:: GIVEN DATA ::
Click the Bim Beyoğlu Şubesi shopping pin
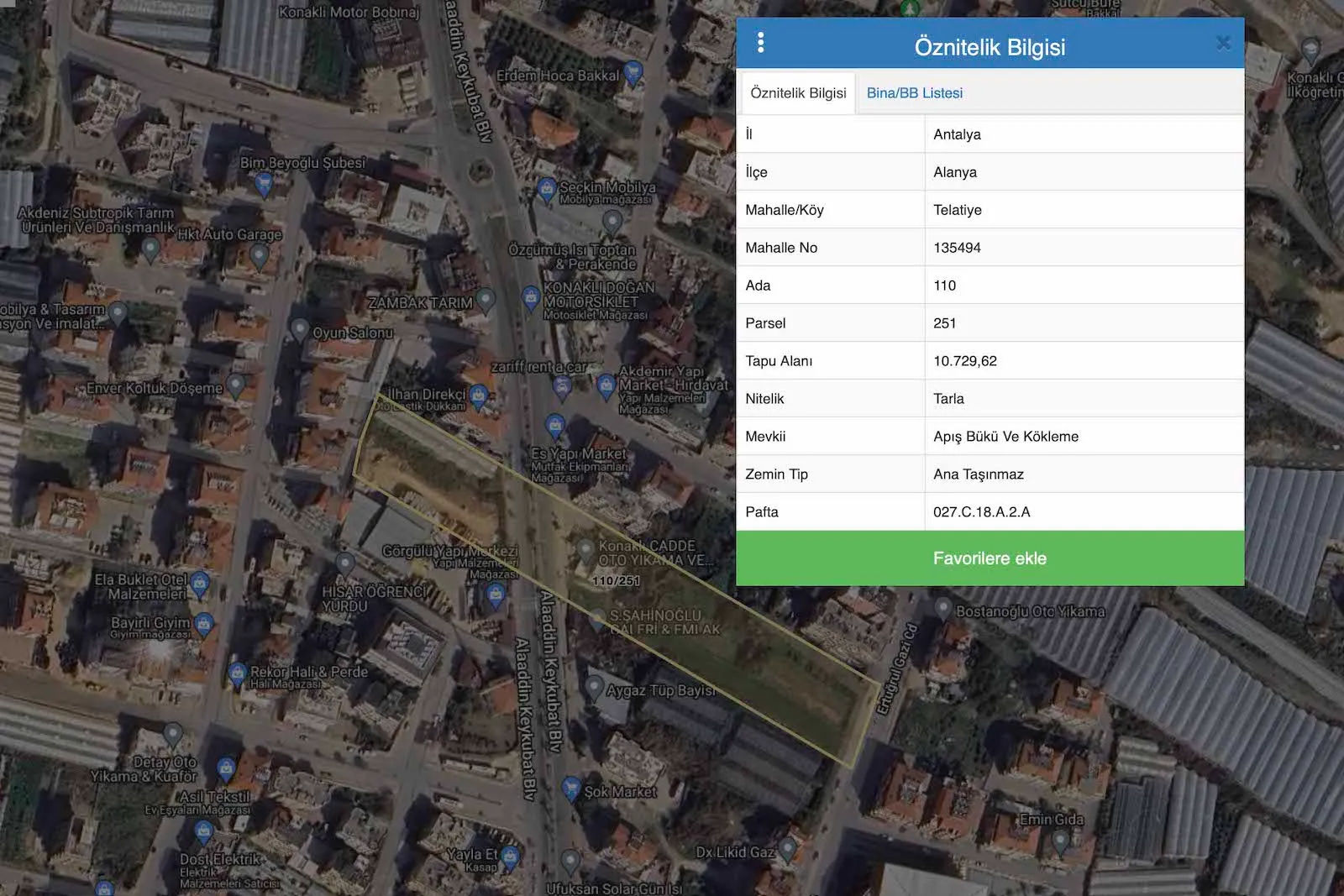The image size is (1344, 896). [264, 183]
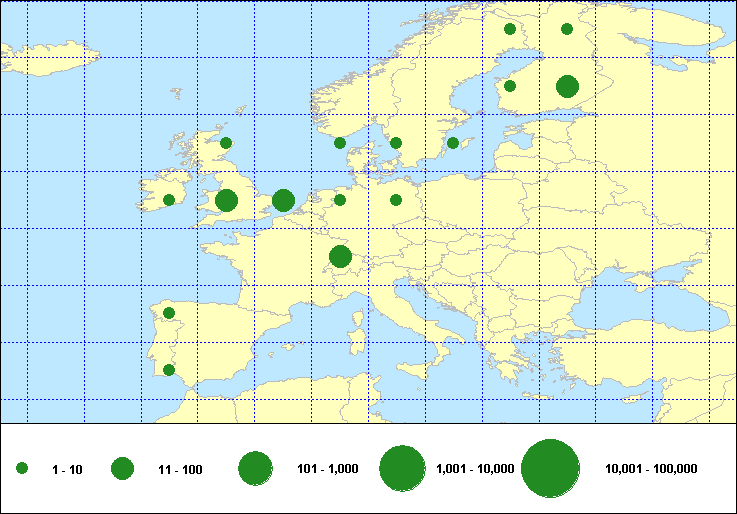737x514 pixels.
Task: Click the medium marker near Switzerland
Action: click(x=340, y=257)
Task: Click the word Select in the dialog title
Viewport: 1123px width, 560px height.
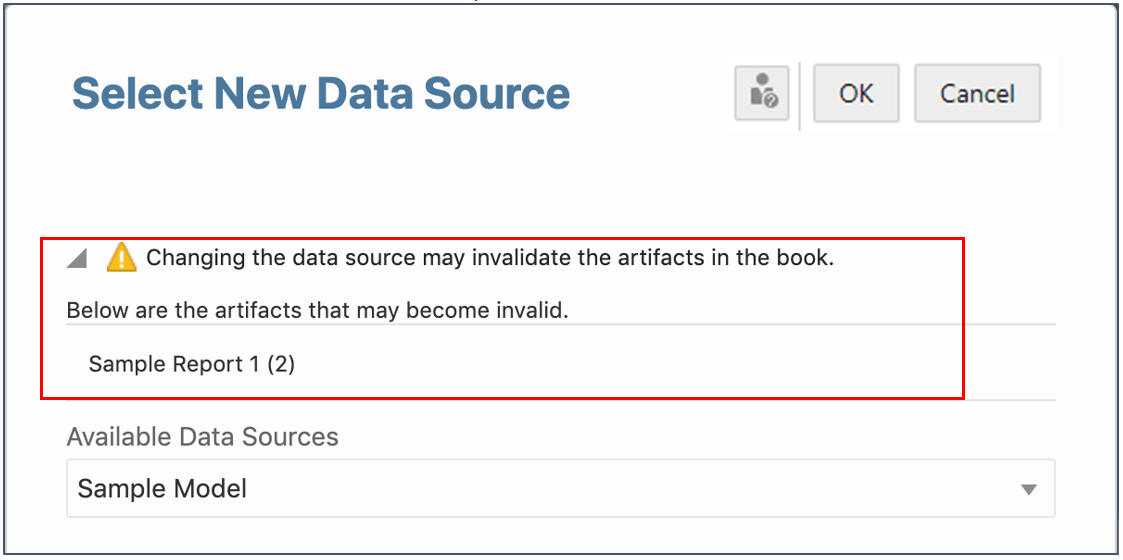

:: TRY IT ::
Everything in the listing above except the pictures should be duplicated exactly.

:: ANSWER BOX ::
Click the Bim Beyoğlu Şubesi shopping pin
The image size is (1344, 896). [264, 183]
737x514 pixels.
Task: Click the medium marker near Switzerland
Action: click(x=340, y=257)
Task: Click the word Select in the dialog title
Viewport: 1123px width, 560px height.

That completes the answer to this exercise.